Savan Abdalrahman – Iraqi Kurdistan
In August 2014, the Islamic State of Iraq and Syria (ISIS, also known as the Islamic State, or Daesh), attacked the Yazidi people in Iraqi Kurdistan on the same day which marks the Yazidi’s Eid. The attack lead to many Yazidis being killed and kidnapped, even as others were forced to flee to inhospitable environments.
Most of the civilians who were taken as slaves were women and faced threats, forced conversions and rape. Many women bore children from Isis members from these enforced circumstances and repeated rapes. When rescued, many of the women were pregnant from these enforced situations.
After being rescued, many of the women faced hardships dealing with their pregnancies and living with their newly born children. Many found themselves being ostracised for giving birth to children from a union with men who were outside of their religion and culture and who were from the ‘other side’. Moreover, the law did not allow the women to abort their children, even after the enforced circumstances in which they became pregnant. This situation made it hard for the women to be accepted back into their territory and society.
Ava Noaman, a lawyer from Duhok who works for the People’s Development Organization who serves these affected women in Yazidi camps, told MedyaNews: “Many women, when they came to the camps, were carrying the children of ISIS members and went through desperately hard times that traumatized them. You could see it and feel it. But now, with the help of the organisation and the treatment and support they have been receiving, their mental health is better than before”.
In the Yazidi religion, converting to another religion – even under force – was long considered an unpardonable sin. But in the wake of the mass abductions, forced conversions and the rape of Yazidi women and girls by ISIS, that perspective has changed.

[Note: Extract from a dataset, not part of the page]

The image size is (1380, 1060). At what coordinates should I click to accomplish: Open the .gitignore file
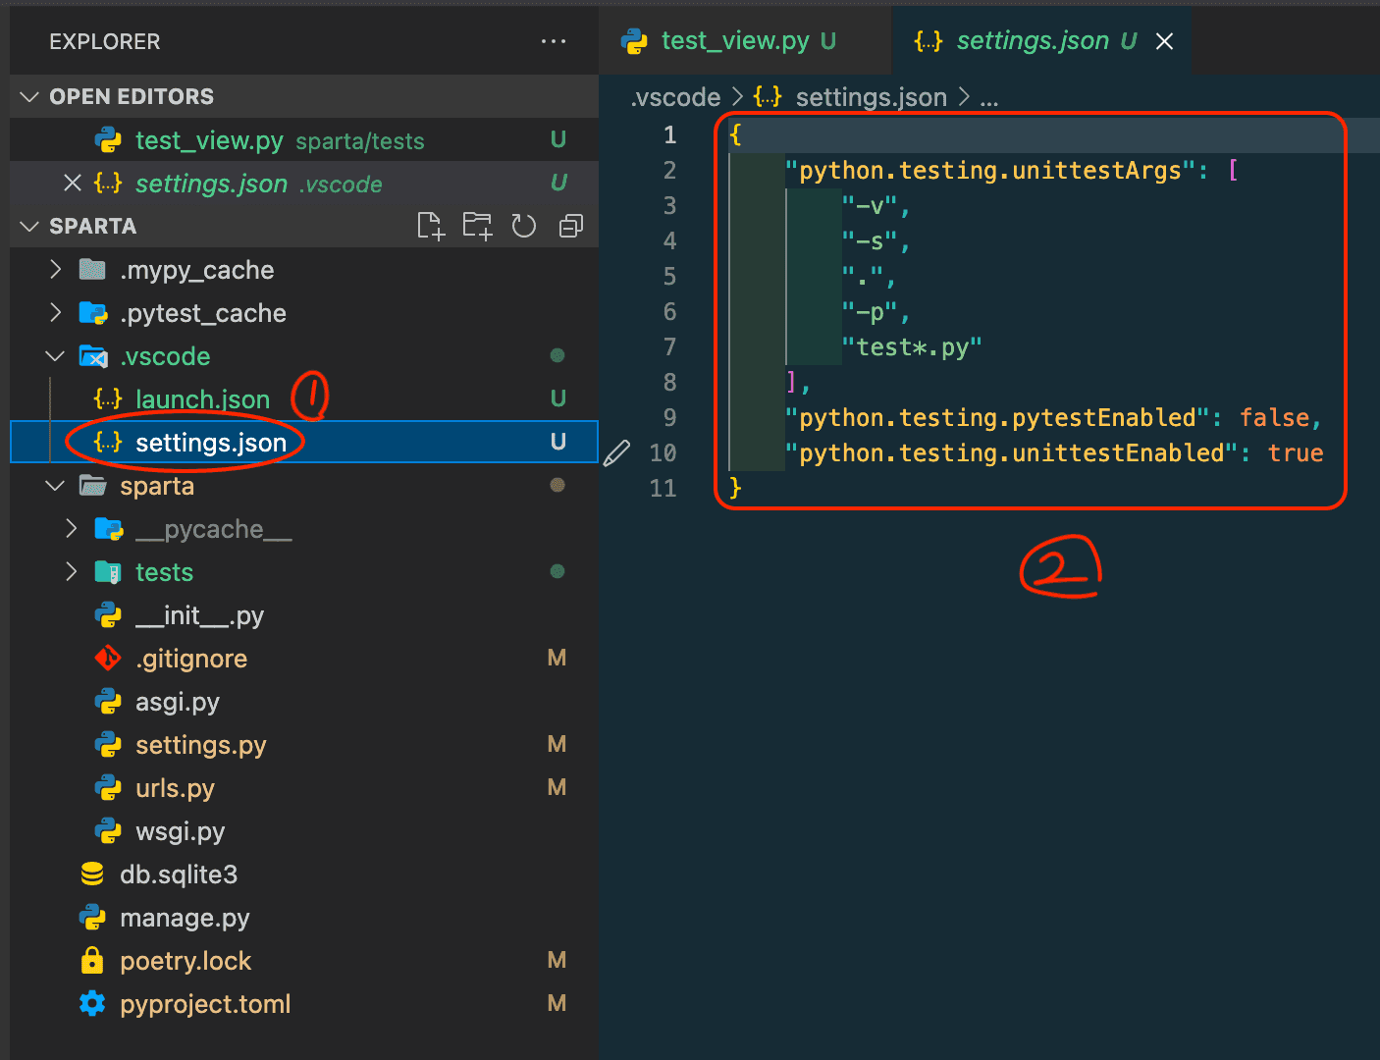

Ava, who has been working in Khanke camp in Duhok, said: “We have worked for six years in the Khanke camp. There are many damaged women in the camps, affected by all the wars which have taken place. Many of them still await the missing members of their family and many others find it hard to return to their homes”. Ava also spoke about the situation of Yazidi women before the rise of ISIS: “The situation of women in Shingal (Sinjar) before the arrival of ISIS was already becoming problematic. They had no law and there was a feudal system and way of solving problems”.
Ava added: “For example, we spoke to a woman who is the mother of a child who got divorced and she said that the women are controlled. Male relatives gathered together and decided upon the divorce and gave her child to the father without referring to the law. Men have ruled over the fate of women”.
Most of the women and children who were traumatized by the rapes and abductions by ISIS members have received psychological help and therapy from women’s organizations based in Iraqi Kurdistan and also have received Chamchamal therapy through the use of animals.
Due to the sensitivity of the cases and in applying data protection guidelines, Ava understandably could not provide case study details, but she noted the hardships that so many women have had to go through because of their experiences under ISIS and because of patriarchical values and systems.
The Yazidis are an endogamous and mostly Kurmanji-speaking minority, indigenous to Upper Mesopotamia. The majority of Yazidis remaining in the Middle East today live in the disputed territories of Northern Iraq, primarily in the Nineveh and Dohuk governorates.